With the economy expanding and the Federal Reserve set on normalizing its interest rate policy, fixed-income investors may consider an interest-rate hedged bond ETF to limit rate risks and still generate attractive yields.

For example, the ProShares Investment Grade-Interest Rate Hedged ETF (BATS: IGHG) and ProShares High Yield Interest Rate Hedged ETF (BATS: HYHG) are two rate hedged ETF strategies that try to eliminate the rising rate risks. IGHG shows a 0 year net effective duration and a 3.39% 30-day SEC yield while HYHG has a -0.04 year duration and a 5.93% 30-day SEC yield.

The two rate-hedged bond ETFs achieve their diminished rate-risk status by shorting Treasury notes so that the underlying portfolio shows a near-zero duration – duration is a measure of sensitivity to changes in interest rates, so a zero duration translates to no sensitivity to changes.

Consequently, these rate-hedged bond ETFs do not have to sacrifice their attractive yields when limiting their sensitivity to rising rates, allowing investors to still generate income without having to move down the yield curve. By hedging away rate risk, bond investors can focus on the underlying debt securities without fear of the negative effects of rising interest rates, maintaining their current level of income generation and potentially capitalizing on the tightening credit spreads.

In its latest official meeting, the Federal Reserve said it expected faster economic growth and lower unemployment next year as the economy strengthens and Congress likely to implement tax cuts for businesses and families.
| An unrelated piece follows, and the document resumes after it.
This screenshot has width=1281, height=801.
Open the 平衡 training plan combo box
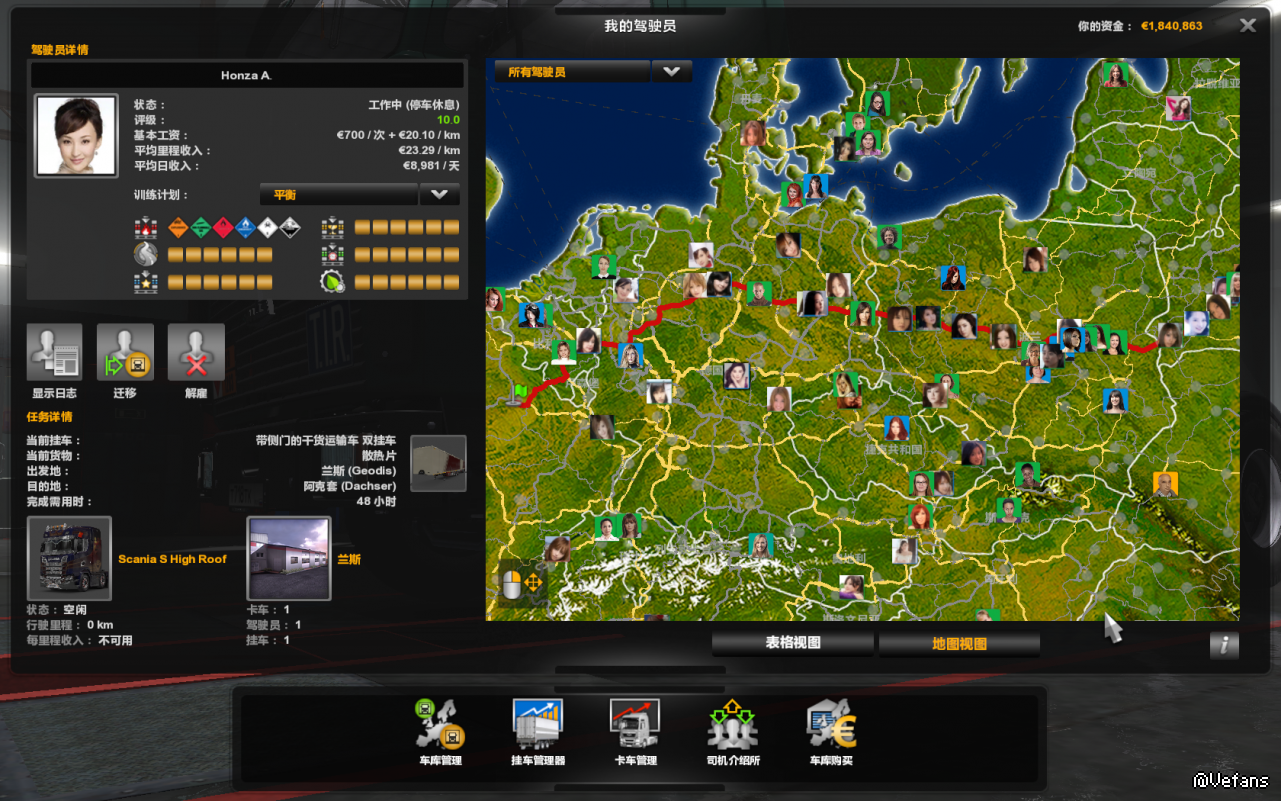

Consequently, given the healthier economic outlook, the Fed could step out with higher interest rates ahead.

“At the moment, the U.S. economy is performing well,” Fed Chair Janet L. Yellen said during her final Fed news conference earlier in December. “There’s less to lose sleep about now than has been true for quite some time.”

With the economy chugging along and the Fed likely to hike rates ahead, investors should think about rate-hedged bond ETFs, like IGHG and HYHG, for a diversified fixed-income portfolio.